Over the next few weeks, I continued to study these strange people as I let them into the club and James became something of a friend. Which was nice, because it made the hours go by much faster. He would ask me easy questions like what did I want to study and what kind of girls did I like and what did I enjoy doing when I wasn’t working and the answer was invariably “I don’t know.” Because I thought that was the real answer. But talking with James was a kind of therapy, in a way, and a lot of those nights, I would come up with a real answer before the night was over, and it made me feel like a real fleshed-out human being instead of just an outline, or a formless cloud of concepts and morals and dysfunctions and regrets that didn’t cohere into anything and probably never would. We would take the same breaks and during that half hour the people who wanted to get in would just have to wait, and I got the idea that any chance I had at becoming a functional adult was tied up in this strange bouncer who had been a hundred other things as well and his wise counsel. He knew things I didn’t.

There was a bartender there, named Lindsay or Lynsey or something. We’ll say Lindsay. Anyway, this Lindsay girl—it was pretty clear that she took a shine to me. She was OK, I guess. We’d chat in the break room when were in there at the same time and she would try a little too hard and I would make things more difficult by not really trying at all, because I was at a point in my life where I didn’t really go out looking for anything, because I was waiting to be inspired.

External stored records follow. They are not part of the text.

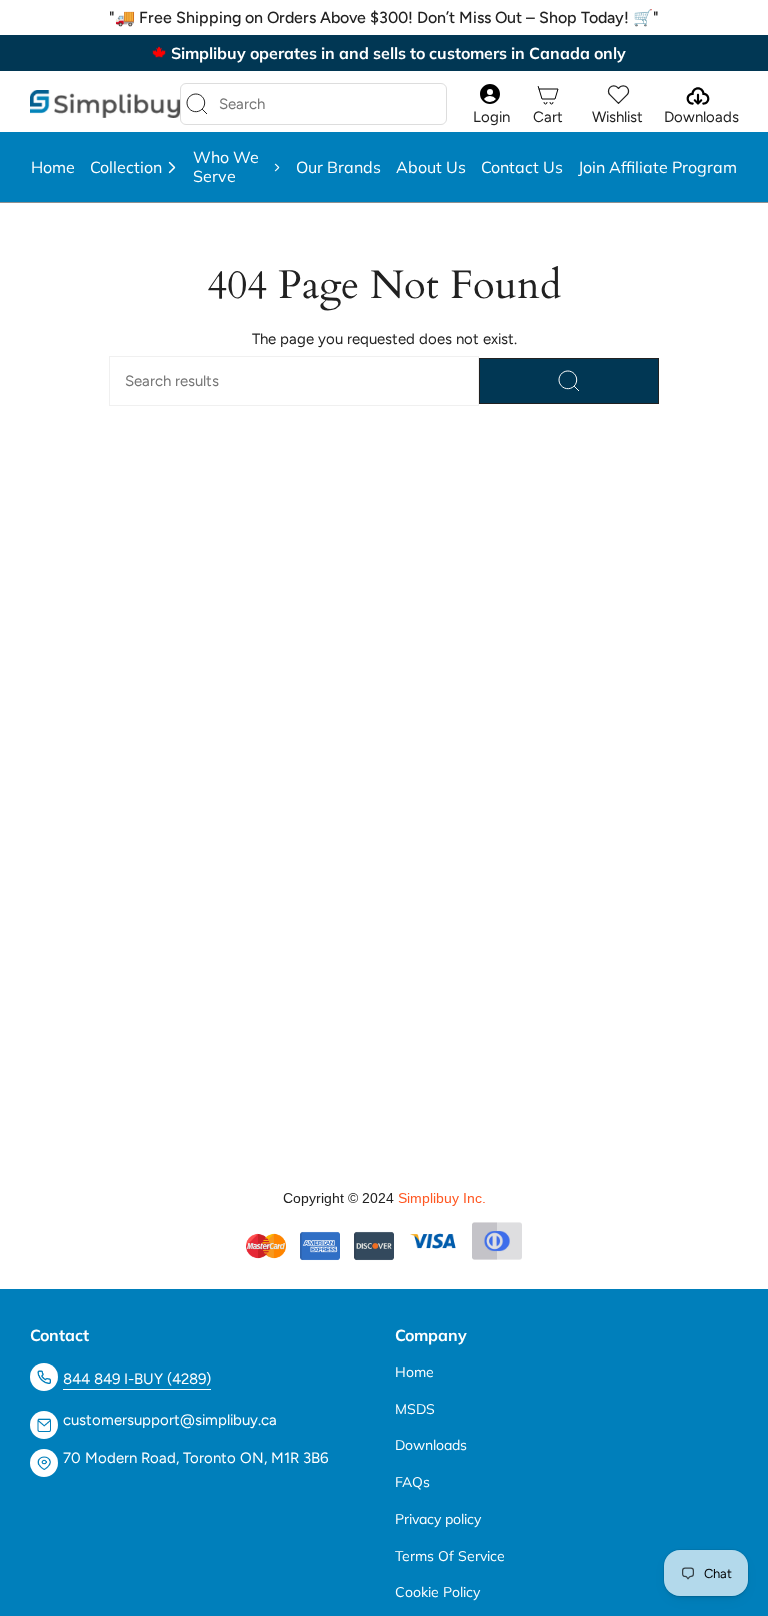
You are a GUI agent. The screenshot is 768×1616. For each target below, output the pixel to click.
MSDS (415, 1409)
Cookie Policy (437, 1592)
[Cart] (548, 95)
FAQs (412, 1482)
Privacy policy (438, 1519)
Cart (548, 117)
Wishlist (617, 117)
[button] (134, 167)
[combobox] (297, 103)
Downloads (701, 117)
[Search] (197, 103)
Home (414, 1372)
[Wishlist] (618, 95)
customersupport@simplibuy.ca (170, 1420)
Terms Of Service (450, 1556)
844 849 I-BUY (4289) (137, 1379)
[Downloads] (696, 95)
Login (491, 117)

James saw all this, of course, and encouraged me to ask her out sometime. I told him I didn’t think I would be doing that.

“Why not?” he asked.

“I don’t know,” was my answer. “Why should I?” As if his question and mine were equal propositions.

“I can’t tell you why you should. But I do know that there are about a million reasons, even if I couldn’t name them. And you’ll never know what they are either, until you actually do it. But I do know there are a million reasons to spend a night with anyone on the planet.” A woman in her thirties wearing a skirt that covered nothing was throwing up on the far side of the parking lot. A stranger stood a few feet away, waiting to escort her to his car.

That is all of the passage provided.